TEXTO SELECIONADO

====

Turbulências à frente na novela orçamentária

October 9, 2021

Faltam R$ 20 bi para atender todas as demandas do Executivo e Legislativo

Os gastos atendem ao teto (R$ 1,6 trilhão). A proposta orçamentária inclui no teto dos gastos a conta das dívidas judiciais de R$90 bilhões.

No entanto, diversos itens ficaram de fora. O orçamento considera que a inflação de 2021 será de 6,2%. Sabemos que o ano fechará com inflação em 9%. Assim, a correção monetária do salário mínimo, que indexa diversos benefícios, elevará o gasto em R$ 20 bilhões, aproximadamente.

Os deputados demandam R$ 20 bilhões de emendas de relator para seu orçamento paralelo. O presidente Bolsonaro deseja uns R$ 25 bilhões para ter um programa social de combate à pobreza que substitua o programa Bolsa Família e possa ser vitrine na disputa eleitoral com o ex-presidente Lula. Finalmente, os empresários desejam a manutenção por mais quatro anos da desoneração da folha de salários, o que adicionará uns R$ 5 bilhões ao gasto em 2022.

====

LISTAGEM EXTRAÍDA

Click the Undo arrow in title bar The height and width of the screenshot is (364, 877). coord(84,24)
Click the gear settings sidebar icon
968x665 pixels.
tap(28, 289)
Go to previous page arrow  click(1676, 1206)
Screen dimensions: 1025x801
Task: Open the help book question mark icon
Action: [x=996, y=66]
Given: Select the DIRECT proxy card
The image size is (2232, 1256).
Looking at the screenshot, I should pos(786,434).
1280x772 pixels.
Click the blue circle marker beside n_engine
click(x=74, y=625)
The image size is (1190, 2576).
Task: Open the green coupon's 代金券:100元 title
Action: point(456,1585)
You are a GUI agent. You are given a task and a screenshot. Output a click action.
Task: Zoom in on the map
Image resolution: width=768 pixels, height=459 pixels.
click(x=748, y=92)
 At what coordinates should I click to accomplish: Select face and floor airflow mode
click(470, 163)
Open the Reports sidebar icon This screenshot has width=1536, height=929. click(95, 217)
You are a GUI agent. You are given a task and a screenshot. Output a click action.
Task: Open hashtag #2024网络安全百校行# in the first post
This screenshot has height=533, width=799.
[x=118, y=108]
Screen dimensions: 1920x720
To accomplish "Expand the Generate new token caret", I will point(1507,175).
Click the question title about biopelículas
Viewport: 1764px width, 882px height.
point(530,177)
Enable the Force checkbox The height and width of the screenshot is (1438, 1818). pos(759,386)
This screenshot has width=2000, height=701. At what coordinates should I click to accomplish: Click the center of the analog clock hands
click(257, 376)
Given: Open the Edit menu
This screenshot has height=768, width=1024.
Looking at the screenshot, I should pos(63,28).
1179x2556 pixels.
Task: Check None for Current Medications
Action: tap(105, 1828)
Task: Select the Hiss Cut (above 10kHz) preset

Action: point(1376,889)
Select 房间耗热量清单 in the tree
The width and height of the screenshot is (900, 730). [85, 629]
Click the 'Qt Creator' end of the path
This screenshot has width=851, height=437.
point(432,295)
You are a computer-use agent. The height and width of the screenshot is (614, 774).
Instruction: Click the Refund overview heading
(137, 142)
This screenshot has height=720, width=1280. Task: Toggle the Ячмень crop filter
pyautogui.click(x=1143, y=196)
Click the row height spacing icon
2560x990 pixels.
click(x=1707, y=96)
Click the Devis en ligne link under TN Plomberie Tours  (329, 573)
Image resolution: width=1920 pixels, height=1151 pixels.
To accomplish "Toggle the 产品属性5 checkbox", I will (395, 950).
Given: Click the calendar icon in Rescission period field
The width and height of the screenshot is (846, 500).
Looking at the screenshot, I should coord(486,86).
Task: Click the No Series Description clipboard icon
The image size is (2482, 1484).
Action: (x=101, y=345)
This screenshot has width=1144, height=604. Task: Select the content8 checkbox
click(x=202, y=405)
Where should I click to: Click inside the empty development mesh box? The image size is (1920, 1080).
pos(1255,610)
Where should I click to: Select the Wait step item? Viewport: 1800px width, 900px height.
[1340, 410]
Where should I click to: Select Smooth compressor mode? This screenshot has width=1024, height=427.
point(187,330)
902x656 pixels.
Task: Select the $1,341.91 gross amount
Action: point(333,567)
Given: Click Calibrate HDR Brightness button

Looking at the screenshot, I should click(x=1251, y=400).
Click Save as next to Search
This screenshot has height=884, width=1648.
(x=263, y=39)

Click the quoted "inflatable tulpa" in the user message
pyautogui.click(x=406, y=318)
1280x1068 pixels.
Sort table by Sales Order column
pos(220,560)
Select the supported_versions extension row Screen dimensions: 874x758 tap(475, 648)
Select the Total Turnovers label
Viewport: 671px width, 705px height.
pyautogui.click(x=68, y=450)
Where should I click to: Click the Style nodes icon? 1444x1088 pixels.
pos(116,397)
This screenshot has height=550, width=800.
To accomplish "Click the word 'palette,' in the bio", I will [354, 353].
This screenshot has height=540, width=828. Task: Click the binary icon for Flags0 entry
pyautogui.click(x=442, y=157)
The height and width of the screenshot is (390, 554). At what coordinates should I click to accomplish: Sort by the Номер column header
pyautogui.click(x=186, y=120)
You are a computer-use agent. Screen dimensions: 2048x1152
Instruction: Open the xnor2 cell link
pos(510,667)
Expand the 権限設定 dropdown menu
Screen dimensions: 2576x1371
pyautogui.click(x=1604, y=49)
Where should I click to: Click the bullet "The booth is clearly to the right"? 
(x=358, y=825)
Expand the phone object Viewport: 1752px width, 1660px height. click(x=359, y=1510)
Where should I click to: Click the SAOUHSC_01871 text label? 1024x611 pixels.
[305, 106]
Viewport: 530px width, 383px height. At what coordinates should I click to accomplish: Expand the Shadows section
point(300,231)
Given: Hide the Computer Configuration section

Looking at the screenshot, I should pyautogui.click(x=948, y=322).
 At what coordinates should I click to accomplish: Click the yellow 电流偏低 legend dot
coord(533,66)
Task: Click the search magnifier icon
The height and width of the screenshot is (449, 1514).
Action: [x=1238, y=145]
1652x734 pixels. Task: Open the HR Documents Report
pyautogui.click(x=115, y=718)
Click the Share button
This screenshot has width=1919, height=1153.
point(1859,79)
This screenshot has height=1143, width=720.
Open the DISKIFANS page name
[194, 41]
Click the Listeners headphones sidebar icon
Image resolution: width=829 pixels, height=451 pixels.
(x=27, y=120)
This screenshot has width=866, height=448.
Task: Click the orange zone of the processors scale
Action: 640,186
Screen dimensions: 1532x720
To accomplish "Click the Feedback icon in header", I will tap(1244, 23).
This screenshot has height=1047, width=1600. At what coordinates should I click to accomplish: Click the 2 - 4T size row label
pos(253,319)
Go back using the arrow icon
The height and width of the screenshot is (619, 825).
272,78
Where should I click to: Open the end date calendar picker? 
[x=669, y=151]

====

ENUNCIADO DA TAREFA
Dê continuidade ao texto sobre o impasse orçamentário, começando logo após a última frase apresentada. A listagem não é necessária para realizar a tarefa.

RESPOSTA À TAREFA
Somando os quatro itens “faltam” cerca de R$ 70 bilhões para fechar o Orçamento.

Um primeiro passo foi dado na semana passada. Foi apresentado o relatório do deputado Hugo Motta, do MDB da Paraíba, do Projeto de Emenda Constitucional (PEC) que trata do pagamento das dívidas judiciais pela União.

Dos R$ 90 bilhões de dívidas judiciais, a PEC estabelece que R$ 40 bilhões serão pagos normalmente dentro do teto. Serão as dívidas menores, fruto de processos relativos a benefícios previdenciários e outros ligados a benefícios do Estado de bem-estar, além de dívidas trabalhistas com servidores.

O saldo restante de dívidas judiciais, R$ 50 bilhões, será pago sob negociação nos termos estabelecido pela PEC –por exemplo, acerto de contas com governos estaduais que têm dívidas com a União, ou com uma redução de 40% no valor do débito, entre outras possibilidades– e serão considerados extrateto.

Assim, abriu-se espaço de R$ 50 bilhões dentro do teto. Como vimos, as demandas totalizam R$ 70 bilhões. Faltam, portanto, R$ 20 bilhões. Aí está a fonte das turbulências que teremos nas próximas semanas.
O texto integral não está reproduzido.